Achieving Success in Xi Jinping’s China

Achieving Success in Xi Jinping’s China

How to make it big in Xi Jinping’s China

Greater bay technology’s transformation into a mythical beast has been speedy. The startup, which specialises in super-fast lithium-battery charging, was launched in late 2020. Only 19 months later it had reached a valuation of $1bn, making it a unicorn (ie, an unlisted firm valued at or above that amount). Such creatures are becoming far more common in China. Greater Bay joined a field of more than 300 of them in 2022, double the number five years ago. These new unicorns offer an intriguing snapshot of the country’s shifting industrial priorities.

The list, for that reason, is ever-mutating. Firms fall off because they go public or tumble in value. Some of the most promising ones get stuck as they encounter regulatory problems. The initial public offering (ipo) of Ant Group, a fintech powerhouse, for instance, was ditched at the last moment under pressure from regulators in 2020. Its valuation has reportedly tumbled from more than $300bn before the failed flotation to around $64bn. Others have gone from strength to strength. Beijing-based ByteDance, which owns TikTok, a short-video app, was most recently valued at $220bn, making it the world’s most valuable unlisted firm.

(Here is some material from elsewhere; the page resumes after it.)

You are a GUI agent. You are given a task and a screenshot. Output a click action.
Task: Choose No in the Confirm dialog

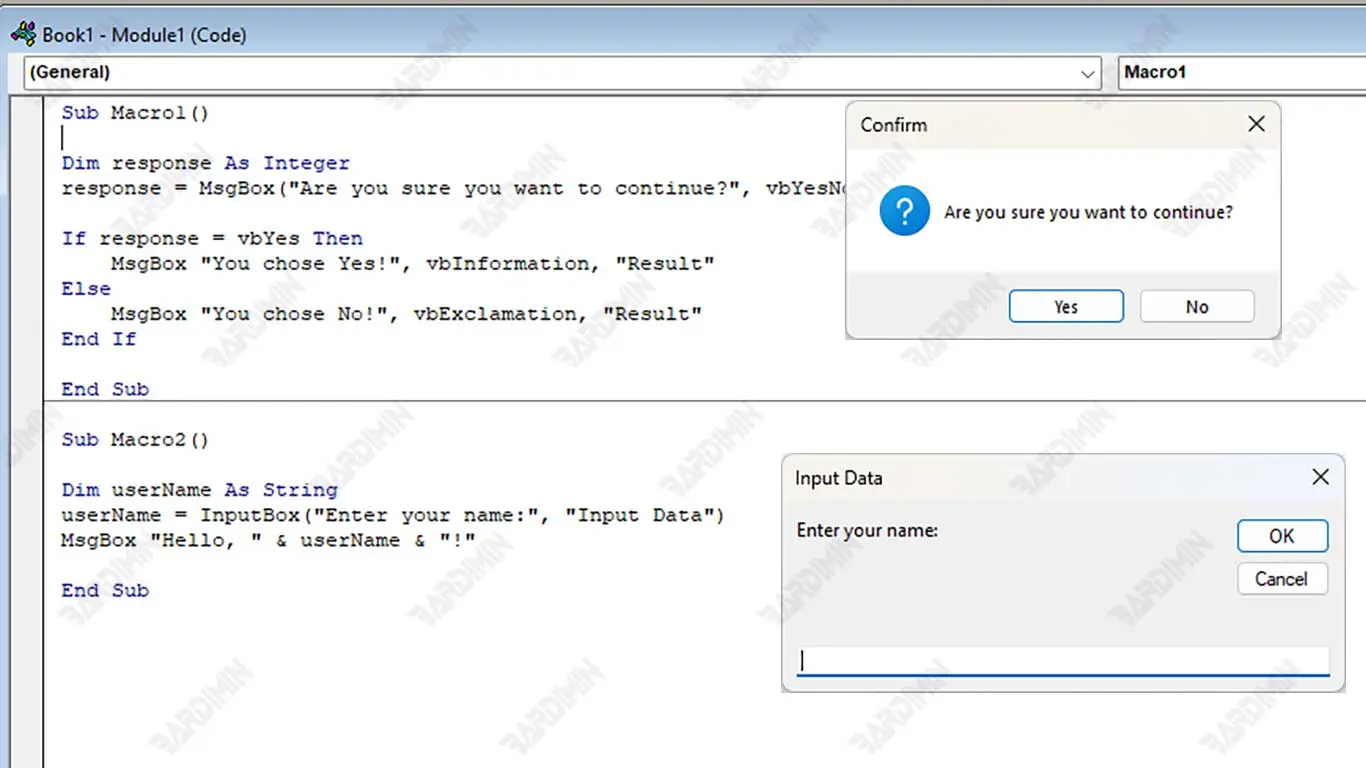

To understand which sectors are being prioritised, and which ones are being neglected or crushed, The Economist has analysed the changing mix of China’s most highly valued startups over the past five years. The results reveal a country teeming with unicorns that are intensely focused on making wares favoured by the Chinese government. They are cropping up outside the established tech hubs of Beijing, Hangzhou and Shenzhen. And whereas privately controlled tech giants, such as Alibaba and Tencent, used to dominate the startup scene, much of the recent growth is being underwritten by state firms.